STARTING TOMORROW: Race and error!


Old habits dying hard in Our Town: Once more, we'll ask the question we posed last week:

Dear reader! Do you belong to a "race?"

Here in the streets of Our Town, most people will agree—though lately, only when pressed—that they do not belong to a (biological) race. Folk in Our Town have long accepted the basic thrust of this capsule assessment:

A race is a grouping of humans based on shared physical or social qualities into categories generally viewed as distinct by society. The term was first used to refer to speakers of a common language and then to denote national affiliations. By the 17th century the term began to refer to physical (phenotypical) traits. Modern science regards race as a social construct, an identity which is assigned based on rules made by society. While partially based on physical similarities within groups, race does not have an inherent physical or biological meaning.

Modern science regards race as a social construct? Race doesn't have an inherent physical or biological meaning?

We're going to say that a different way: 

There's no such thing as (biological) race! Biologically, we humans are all pretty much the same, no matter where our ancestors may have lived at whatever point in time.

There's no such thing as (biological) race! Here in Our Town, we accepted this assessment long ago.

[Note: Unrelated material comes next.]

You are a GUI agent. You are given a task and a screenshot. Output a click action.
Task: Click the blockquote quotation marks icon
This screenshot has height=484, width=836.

That said, we've tended to backslide on this basic assessment in recent years. That because we've come to put increasing emphasis on the concept of sociological race—on the belief that we all belong to some such societal group.

Broadly speaking, sociological race is defined in that capsule assessment, even as the concept of biological race is being rejected. According to that capsule statement, sociological race is "a grouping of humans based on shared physical or social qualities into categories generally viewed as distinct by society."

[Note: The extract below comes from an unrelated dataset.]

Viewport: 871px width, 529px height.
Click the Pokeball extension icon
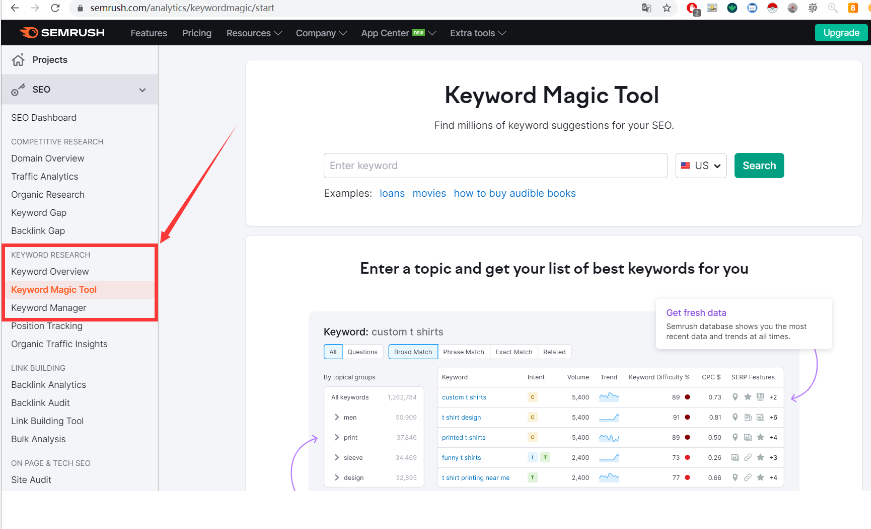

According to that capsule, society selects certain qualities it regards as significant in some way. On the basis of those qualities, society invents certain "racial" groupings. Society says that each individual belongs to some (sociological) "race."

Reader, do you belong to a race? It will certainly be said that you do! Here in the United States, this is one of the very first things we tend to notice about other people: 

Are they white or are they black? Are they "Asian?" Are they Hispanic / Latino, Latina, Latinx?

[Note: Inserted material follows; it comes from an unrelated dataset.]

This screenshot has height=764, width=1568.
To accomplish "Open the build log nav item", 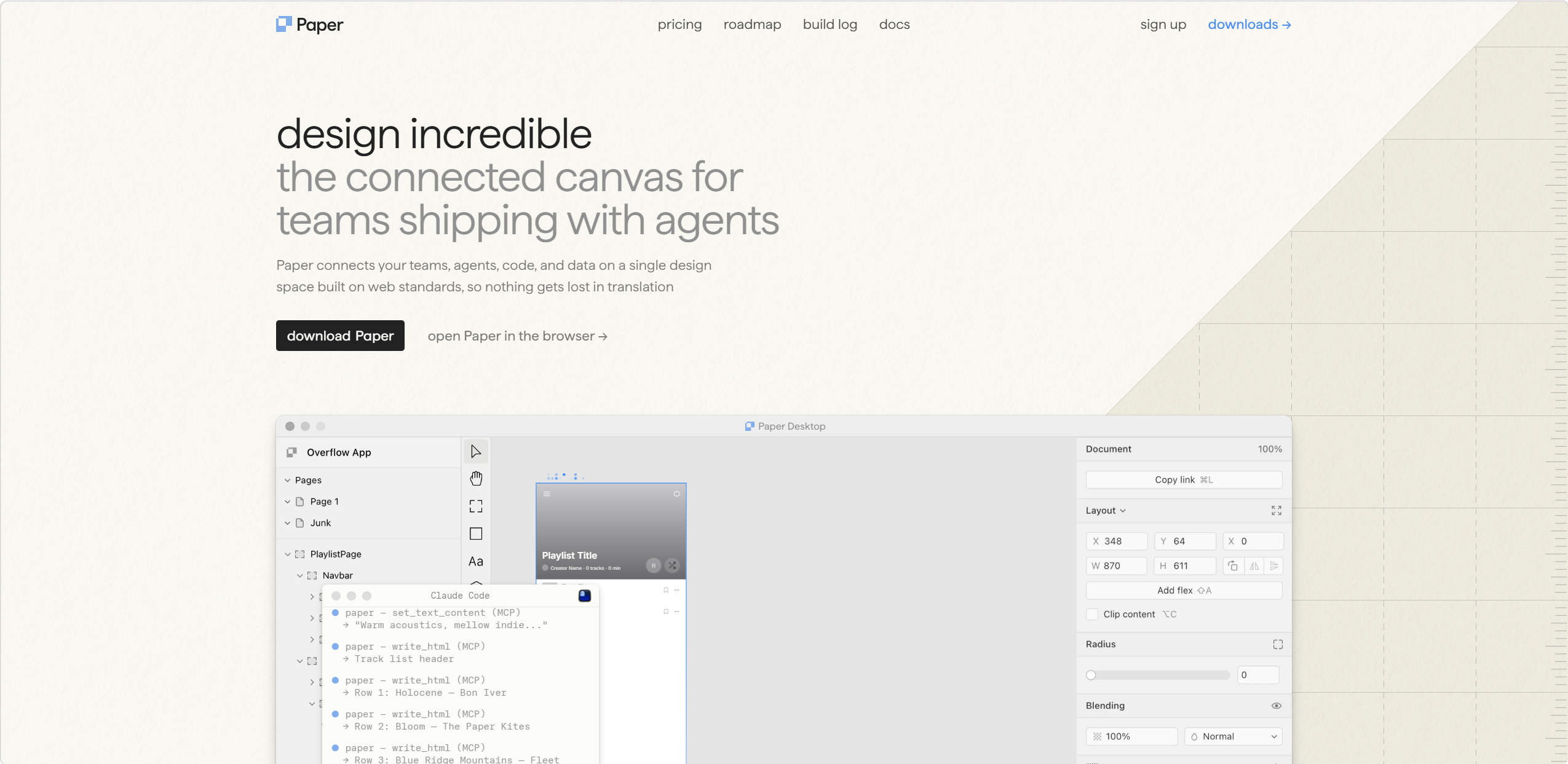I will click(830, 25).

"Race" and gender are the first things we tend to notice about other people. We're speaking here of sociological race—because, as we've long known in Our Town, there's no such thing as biological race. Biologically, we're all the same! Or at least, we used to be!

In Our Town, we don't believe that individuals belong to biological races. If pushed, we'll still say that there's no such thing as (biological) race—though of late, we pretty much have to be pushed.

Why do we have to be pushed at this point? We have to be pushed because, here in Our Town, we've come to place so much emphasis on the individual's sociological race. 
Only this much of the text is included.